* _WHAT THIS TASK INVOLVES_
Please repeat every entry below word for word, leaving out the pictures.

* _RECORDS FOR THE EXERCISE_
━━━

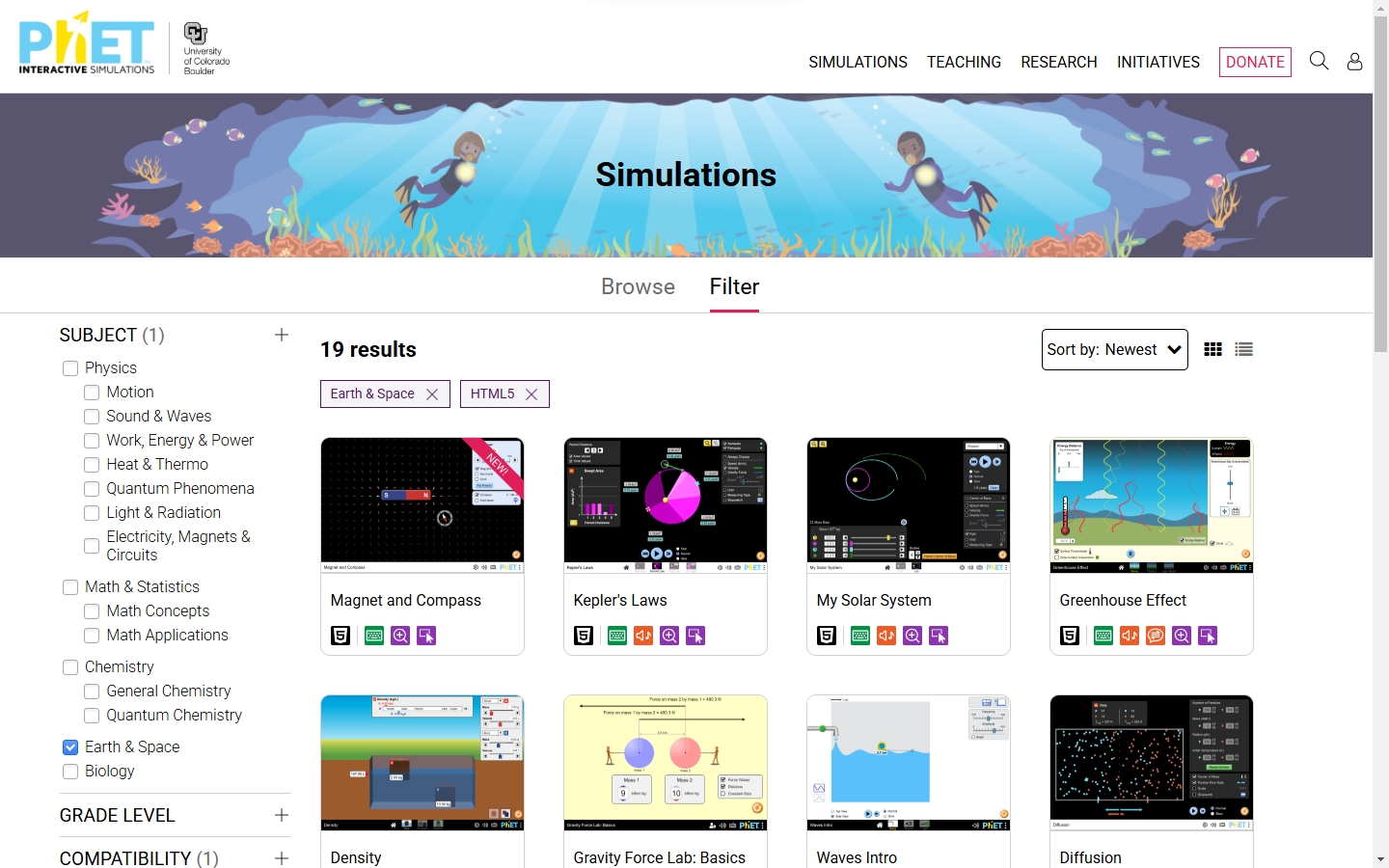Click HTML5 badge on Magnet and Compass

click(340, 636)
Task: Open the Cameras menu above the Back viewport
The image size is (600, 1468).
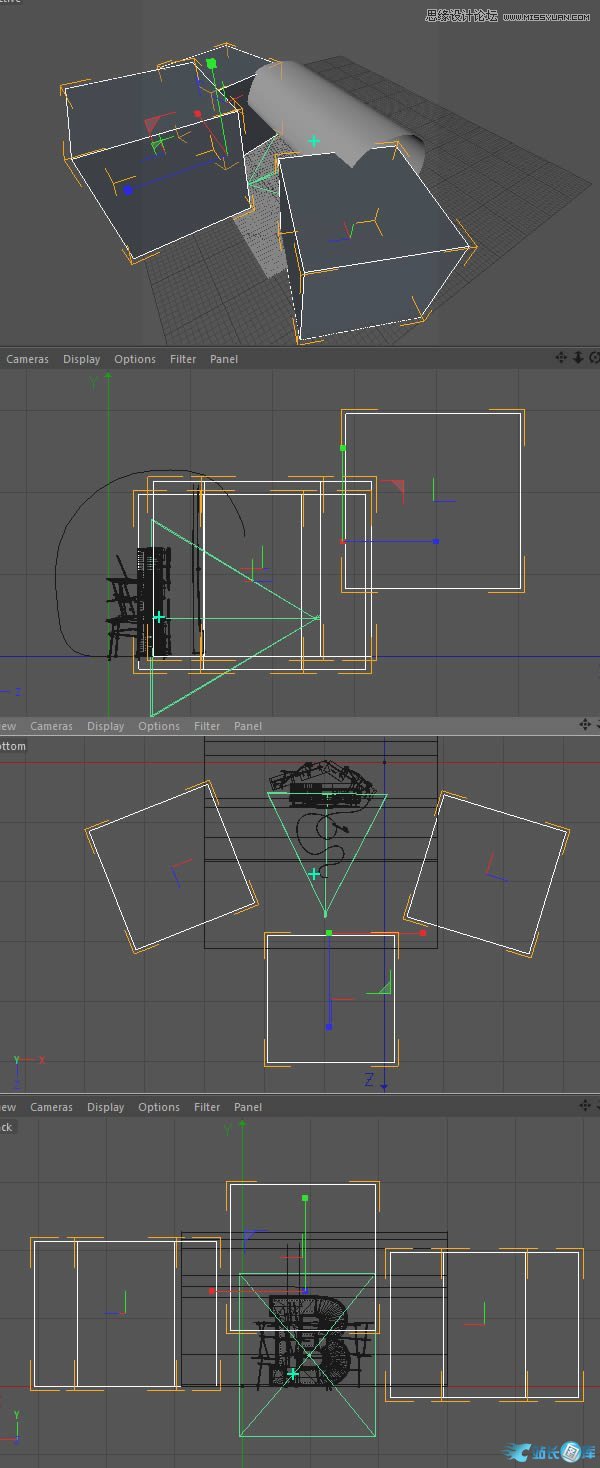Action: (x=51, y=1107)
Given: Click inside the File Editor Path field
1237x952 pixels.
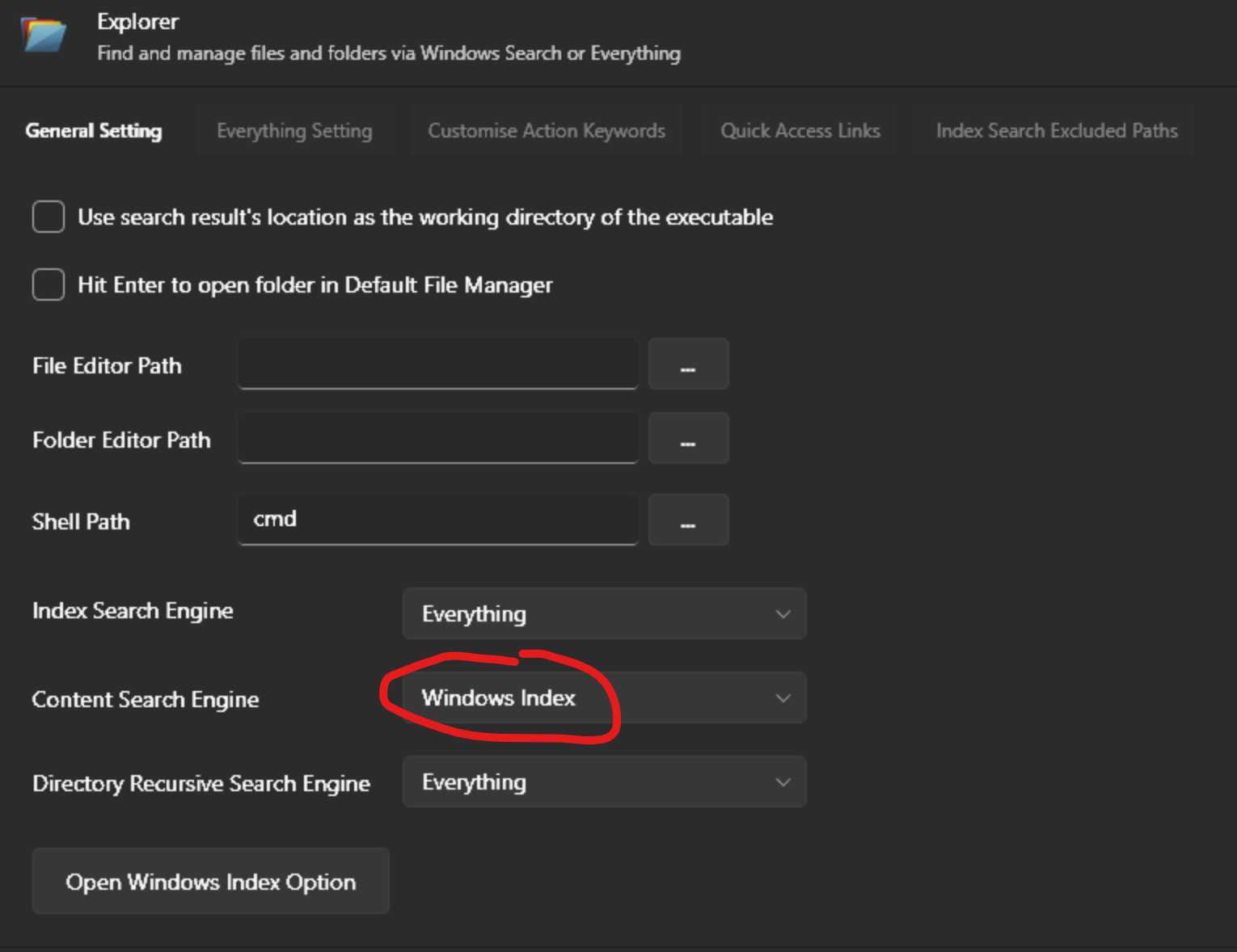Looking at the screenshot, I should (x=437, y=364).
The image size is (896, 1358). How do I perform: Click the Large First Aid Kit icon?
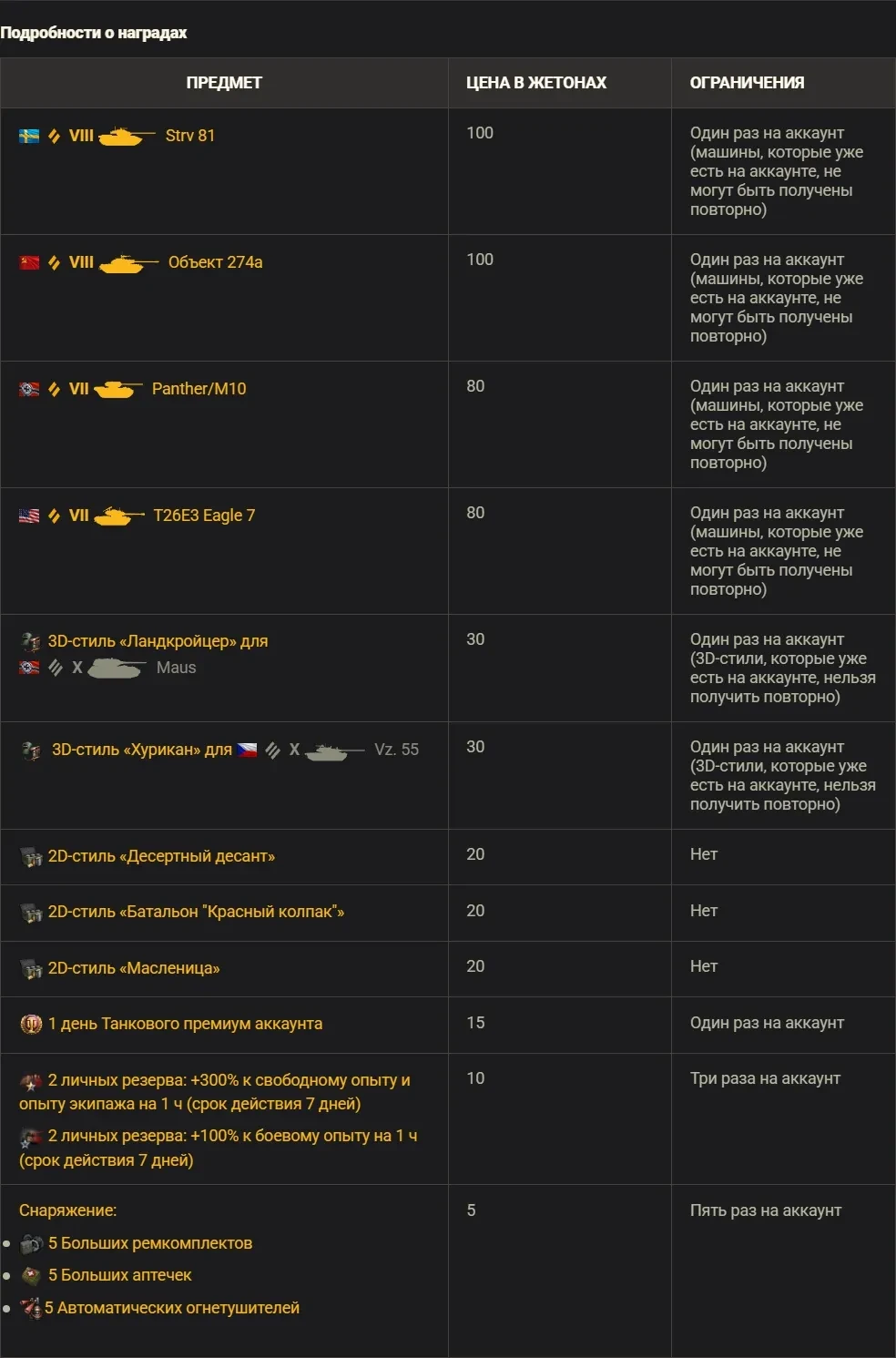[32, 1275]
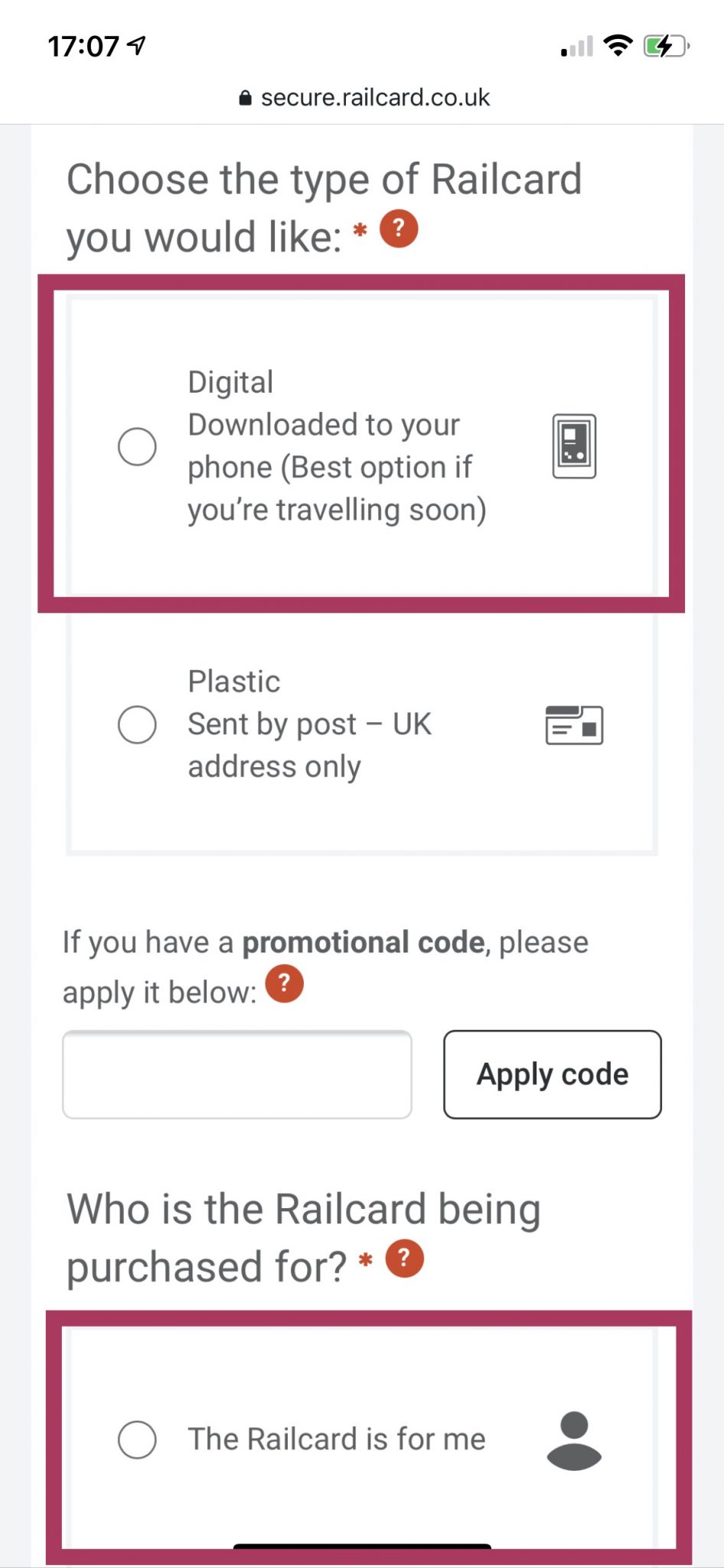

━━━

* _REPLY TO THE EXERCISE_
Click HTML5 badge on Magnet and Compass

click(340, 636)
Task: Open the Cameras menu above the Back viewport
The image size is (600, 1468).
Action: (x=51, y=1107)
Given: Click inside the File Editor Path field
1237x952 pixels.
Looking at the screenshot, I should (x=437, y=364).
The image size is (896, 1358). How do I perform: Click the Large First Aid Kit icon?
[32, 1275]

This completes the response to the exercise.